Characterization of the purpuric lesions may provide clues to etiology. The distribution of the lesions may suggest specific disease processes. Senile or actinic purpura occurs on sun-exposed areas, usually the forearms, of elderly patients. Vasculitic purpura is usually symmetric and predominates in the lower extremities (e.g., Henoch-Schönlein purpura) (Fig. 173.1). A more generalized distribution of discrete petechiae may be noted when purpura is associated with bacterial illness such as meningococcemia or subacute bacterial endocarditis.
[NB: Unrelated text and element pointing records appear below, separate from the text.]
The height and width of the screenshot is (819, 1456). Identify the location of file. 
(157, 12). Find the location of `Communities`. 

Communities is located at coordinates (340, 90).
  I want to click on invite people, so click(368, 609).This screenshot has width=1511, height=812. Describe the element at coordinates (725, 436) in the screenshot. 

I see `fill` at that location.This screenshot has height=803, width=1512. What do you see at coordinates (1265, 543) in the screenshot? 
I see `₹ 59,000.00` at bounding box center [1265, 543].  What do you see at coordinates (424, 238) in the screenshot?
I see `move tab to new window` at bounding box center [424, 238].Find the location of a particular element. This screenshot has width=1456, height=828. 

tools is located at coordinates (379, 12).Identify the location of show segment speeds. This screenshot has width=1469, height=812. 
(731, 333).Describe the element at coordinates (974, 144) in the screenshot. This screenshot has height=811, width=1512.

Purpuric lesions in thrombocytopenia tend to occur in areas of minor trauma or areas of pressure, such as the belt line or over bony prominences. The purpura of scurvy classically appears as perifollicular petechiae, whereas that of Rocky Mountain spotted fever begins over the distal joints and spreads centrally. The lesions of purpura fulminans are large, symmetric ecchymoses of the lower extremities and buttocks, often with infarcted areas or bullae.

FIGURE 173.1 Henoch-Schönlein purpura. (Courtesy of Dr. Sate Hazma, dermatopathology fellow, University of Birmingham, and Dr. Amy Theos, Assistant Professor, Department of Dermatology, University of Alabama at Birmingham.)

Lesions may be categorized into groups of likely diagnosis based on size, palpability, morphology, and the associated erythema (1,3). Nonpalpable purpuric lesions result primarily from a decrease in the number of functioning platelets or from mechanical insults to the vascular barrier. Nonpalpable purpuric lesions >1 cm may be caused by major trauma or minor trauma coupled with a procoagulant defect or poor dermal vessel support (1). Palpability results from edema, which most commonly results from inflammation, but also may be seen with microvascular occlusion and ischemia (1). Erythema is usually present with inflammation and absent with microvascular occlusion and ischemia.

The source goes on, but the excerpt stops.